**A TAREFA**
Repita, sem alterar nada, tudo o que vai de "Na última semana, acompanhamos" até "contra meninas e mulheres." no texto sobre a violência contra meninas e mulheres.

**PÁGINA**
Ao redor do mundo meninas e mulheres sofrem abusos e discriminação simplesmente por serem meninas e mulheres. a elas têm, sistematicamente, negados o seu acesso a direitos e participação nas decisões que afetam sua vida e de sua família, comunidade, estado, país.
A vivência de violações aumenta quando as questões de gênero são aliadas às de raça, classe social orientação sexual, deficiência e segundo dados do Fundo de População das Nações Unidas (UNFPA) meninas e meninos com deficiência têm 3,7 mais possibilidades de sofrer violência do que as crianças sem deficiência, e adolescentes, e jovens LGBTQIA+ vivenciam um profundo processo de discriminação relacionado a sua orientação sexual.
Na última semana, acompanhamos o caso da menina de 10 anos, grávida e abusada pelo tio no Espírito Santo. Um exemplo, infelizmente, da vivência de violações que meninas e mulheres passam todos os dias. Não abrir espaço para o debate e a implementação da educação sexual é colaborar para a manutenção da cultura da violência contra meninas e mulheres.
Para entender o contexto acima é preciso ter em mente que, na sociedade em que se vive, as pessoas são valorizadas de forma diferente, dependendo de sua identidade e dos grupos sociais aos quais estão associadas.
Nesse contexto, gênero e idade afetam drasticamente a forma como as pessoas são valorizadas e a posição social das pessoas em sociedade. São esses fatores determinantes para promover ou interditar o acesso a direitos, em que meninas e mulheres enfrentam barreiras, são menos valorizadas e têm menos poder do que meninos e homens.
A percepção de que a desigualdade de gênero agrava todas as outras formas de exclusão é recente no âmbito da promoção de direitos de crianças e adolescentes. Legalmente, essa questão chega às normativas relativas aos direitos de mulheres somente na Plataforma de Beijing (Declaração e Plataforma de Ação da IV Conferência Mundial Sobre a Mulher – Pequim, 1995) e, ainda, de maneira discreta.

**MATERIAL**

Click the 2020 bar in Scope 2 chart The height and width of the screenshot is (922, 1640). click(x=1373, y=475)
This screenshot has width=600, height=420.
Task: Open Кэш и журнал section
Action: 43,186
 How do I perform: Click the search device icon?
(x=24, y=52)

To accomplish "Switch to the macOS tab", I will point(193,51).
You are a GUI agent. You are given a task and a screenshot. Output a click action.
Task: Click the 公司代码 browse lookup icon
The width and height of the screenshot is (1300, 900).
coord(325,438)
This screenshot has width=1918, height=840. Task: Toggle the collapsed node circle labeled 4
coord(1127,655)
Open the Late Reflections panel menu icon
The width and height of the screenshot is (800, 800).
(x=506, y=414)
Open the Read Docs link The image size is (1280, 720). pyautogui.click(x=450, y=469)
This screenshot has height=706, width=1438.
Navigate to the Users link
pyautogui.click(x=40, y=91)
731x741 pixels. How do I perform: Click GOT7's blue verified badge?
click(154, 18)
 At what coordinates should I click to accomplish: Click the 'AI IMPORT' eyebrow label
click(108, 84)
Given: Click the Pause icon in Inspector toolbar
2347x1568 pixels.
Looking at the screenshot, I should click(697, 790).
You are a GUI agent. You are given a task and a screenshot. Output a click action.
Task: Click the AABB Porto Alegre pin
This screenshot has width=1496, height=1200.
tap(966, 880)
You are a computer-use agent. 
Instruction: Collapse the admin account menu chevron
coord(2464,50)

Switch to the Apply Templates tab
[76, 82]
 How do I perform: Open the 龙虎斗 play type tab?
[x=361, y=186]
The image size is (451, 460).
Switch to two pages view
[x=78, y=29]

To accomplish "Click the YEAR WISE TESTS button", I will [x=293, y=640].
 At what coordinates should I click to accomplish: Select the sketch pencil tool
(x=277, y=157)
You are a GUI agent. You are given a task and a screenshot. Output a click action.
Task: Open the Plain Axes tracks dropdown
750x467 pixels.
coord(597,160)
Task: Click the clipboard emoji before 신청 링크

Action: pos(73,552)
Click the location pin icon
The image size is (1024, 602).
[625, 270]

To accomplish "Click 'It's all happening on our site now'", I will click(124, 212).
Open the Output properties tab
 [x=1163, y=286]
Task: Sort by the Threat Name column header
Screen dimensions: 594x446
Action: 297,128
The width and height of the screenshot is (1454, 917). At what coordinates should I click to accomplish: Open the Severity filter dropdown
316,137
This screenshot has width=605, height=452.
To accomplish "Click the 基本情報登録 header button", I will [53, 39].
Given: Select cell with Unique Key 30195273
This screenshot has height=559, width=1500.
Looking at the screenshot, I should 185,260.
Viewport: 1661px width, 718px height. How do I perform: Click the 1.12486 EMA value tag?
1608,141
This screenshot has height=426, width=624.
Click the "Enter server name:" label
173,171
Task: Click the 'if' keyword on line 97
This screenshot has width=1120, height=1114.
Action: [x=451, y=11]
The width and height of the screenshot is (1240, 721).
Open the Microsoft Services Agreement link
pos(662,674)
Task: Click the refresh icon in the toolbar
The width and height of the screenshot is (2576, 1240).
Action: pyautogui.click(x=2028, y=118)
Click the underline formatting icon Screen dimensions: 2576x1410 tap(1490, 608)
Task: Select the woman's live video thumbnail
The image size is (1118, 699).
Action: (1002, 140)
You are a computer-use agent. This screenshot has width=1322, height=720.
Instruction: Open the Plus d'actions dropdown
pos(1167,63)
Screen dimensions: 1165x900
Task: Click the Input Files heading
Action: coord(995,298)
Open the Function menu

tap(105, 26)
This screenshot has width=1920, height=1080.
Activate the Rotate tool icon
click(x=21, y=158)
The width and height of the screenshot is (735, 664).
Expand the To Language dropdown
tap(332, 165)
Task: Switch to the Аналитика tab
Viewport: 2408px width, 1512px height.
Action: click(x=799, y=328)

**SOLUÇÃO DA TAREFA**
Na última semana, acompanhamos o caso da menina de 10 anos, grávida e abusada pelo tio no Espírito Santo. Um exemplo, infelizmente, da vivência de violações que meninas e mulheres passam todos os dias. Não abrir espaço para o debate e a implementação da educação sexual é colaborar para a manutenção da cultura da violência contra meninas e mulheres.